**Short problem**
How many lines in the rows below contain the string "image"? Case counts, so match only that exact capitalization, and reply with the number alone.

▶

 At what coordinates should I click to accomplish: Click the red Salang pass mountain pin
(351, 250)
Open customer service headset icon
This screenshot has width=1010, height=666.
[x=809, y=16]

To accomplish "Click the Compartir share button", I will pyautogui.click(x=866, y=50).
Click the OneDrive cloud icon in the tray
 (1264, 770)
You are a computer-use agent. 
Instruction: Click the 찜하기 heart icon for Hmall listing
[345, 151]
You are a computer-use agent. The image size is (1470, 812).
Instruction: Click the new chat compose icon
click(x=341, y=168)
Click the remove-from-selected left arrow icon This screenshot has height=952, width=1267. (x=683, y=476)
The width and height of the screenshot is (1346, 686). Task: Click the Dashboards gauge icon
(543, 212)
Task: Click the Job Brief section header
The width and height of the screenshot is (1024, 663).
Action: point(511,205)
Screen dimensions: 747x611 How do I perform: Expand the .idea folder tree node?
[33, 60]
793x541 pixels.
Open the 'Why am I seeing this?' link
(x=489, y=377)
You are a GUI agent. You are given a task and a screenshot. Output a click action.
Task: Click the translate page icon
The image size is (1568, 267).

◀

**Full answer**
2